Serigne Saliou Seck est éleveur dans la périphérie de Dakar. Il dit vivre l'un de ses pires moments avec la crise née de la pandémie qui a soulevé de véritables problèmes. Les clients ne viennent plus, ce qui a complètement fait baisser les revenus habituels à l’approche de la fête de Korité. Pour s'en sortir, les éleveurs ont baissé les tarifs pour que les "clients puissent avoir les poulets à un prix favorable", explique-t-il.


Dans les marchés, les vendeurs de produits agro-alimentaires vivent le même calvaire. L'engouement habituel suscité par l'Eid a été balayé par le coronavirus.
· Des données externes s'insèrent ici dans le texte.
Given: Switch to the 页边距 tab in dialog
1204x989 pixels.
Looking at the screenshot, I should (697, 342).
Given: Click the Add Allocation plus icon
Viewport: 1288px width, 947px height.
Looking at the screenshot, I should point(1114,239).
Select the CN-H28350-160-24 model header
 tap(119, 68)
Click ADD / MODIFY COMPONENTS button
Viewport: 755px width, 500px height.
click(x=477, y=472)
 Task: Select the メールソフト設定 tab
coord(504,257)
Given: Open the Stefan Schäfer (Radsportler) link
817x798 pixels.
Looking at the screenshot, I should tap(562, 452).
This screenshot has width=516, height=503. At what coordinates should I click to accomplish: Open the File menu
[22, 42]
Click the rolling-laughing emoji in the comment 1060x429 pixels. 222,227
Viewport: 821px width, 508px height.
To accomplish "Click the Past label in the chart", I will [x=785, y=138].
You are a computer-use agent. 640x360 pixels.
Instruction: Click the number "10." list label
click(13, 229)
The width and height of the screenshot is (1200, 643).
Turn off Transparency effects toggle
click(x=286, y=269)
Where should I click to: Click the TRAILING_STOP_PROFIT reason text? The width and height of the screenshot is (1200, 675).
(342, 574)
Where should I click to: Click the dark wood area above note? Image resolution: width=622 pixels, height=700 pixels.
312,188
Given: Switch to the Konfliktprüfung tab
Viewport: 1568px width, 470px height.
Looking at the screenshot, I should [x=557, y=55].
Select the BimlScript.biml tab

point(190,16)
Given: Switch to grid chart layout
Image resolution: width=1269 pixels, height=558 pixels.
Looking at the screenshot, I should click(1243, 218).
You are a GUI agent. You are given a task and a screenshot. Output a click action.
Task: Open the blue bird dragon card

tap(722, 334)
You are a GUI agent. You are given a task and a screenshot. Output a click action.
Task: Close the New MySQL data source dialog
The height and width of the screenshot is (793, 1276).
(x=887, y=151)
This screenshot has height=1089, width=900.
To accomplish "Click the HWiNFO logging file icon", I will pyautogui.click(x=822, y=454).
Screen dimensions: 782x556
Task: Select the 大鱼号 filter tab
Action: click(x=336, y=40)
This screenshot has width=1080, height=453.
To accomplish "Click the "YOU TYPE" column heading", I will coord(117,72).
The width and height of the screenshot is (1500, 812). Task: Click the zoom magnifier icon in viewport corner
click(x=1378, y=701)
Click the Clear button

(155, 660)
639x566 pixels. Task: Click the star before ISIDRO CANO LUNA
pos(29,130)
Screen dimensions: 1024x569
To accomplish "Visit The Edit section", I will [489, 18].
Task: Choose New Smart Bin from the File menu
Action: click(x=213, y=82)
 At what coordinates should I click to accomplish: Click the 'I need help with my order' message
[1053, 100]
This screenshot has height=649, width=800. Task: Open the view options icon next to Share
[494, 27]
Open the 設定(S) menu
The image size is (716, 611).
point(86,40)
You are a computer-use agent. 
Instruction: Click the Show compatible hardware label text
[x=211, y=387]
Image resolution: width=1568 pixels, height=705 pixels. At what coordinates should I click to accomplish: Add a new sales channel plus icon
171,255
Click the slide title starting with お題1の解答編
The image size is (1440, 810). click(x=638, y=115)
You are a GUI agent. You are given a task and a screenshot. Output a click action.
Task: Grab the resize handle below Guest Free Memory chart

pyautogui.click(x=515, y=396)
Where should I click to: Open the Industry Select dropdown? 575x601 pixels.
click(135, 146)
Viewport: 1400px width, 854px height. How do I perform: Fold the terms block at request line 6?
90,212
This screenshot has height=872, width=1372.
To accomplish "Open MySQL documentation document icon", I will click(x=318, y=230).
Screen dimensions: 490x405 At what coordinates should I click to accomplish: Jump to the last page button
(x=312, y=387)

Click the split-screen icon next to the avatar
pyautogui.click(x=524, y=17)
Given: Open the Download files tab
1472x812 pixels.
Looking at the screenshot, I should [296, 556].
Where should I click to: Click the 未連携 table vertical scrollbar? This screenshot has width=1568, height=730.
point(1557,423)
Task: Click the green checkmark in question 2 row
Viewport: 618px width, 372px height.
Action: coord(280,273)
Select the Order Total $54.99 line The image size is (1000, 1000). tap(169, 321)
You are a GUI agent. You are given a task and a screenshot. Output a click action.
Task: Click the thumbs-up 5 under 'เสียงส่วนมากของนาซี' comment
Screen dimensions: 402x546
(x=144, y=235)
Ousseynou Gaye ne voit plus l'ombre d'un client. "Le business ne marche pas", se lamente le commerçant. Actuellement les commerçants investissent à perte, explique-t-il. "On est aussi obligé de baisser les prix, ça c’est une évidence", conclut-il, dépité.

Dans les ateliers de couture, les poulaillers ou les marchés, le constat est le même: l'activité est au point mort.

La fête de l'Eid, qui était une source conséquente de revenus, a perdu son ampleur à cause du coronavirus. Au grand dam des acteurs.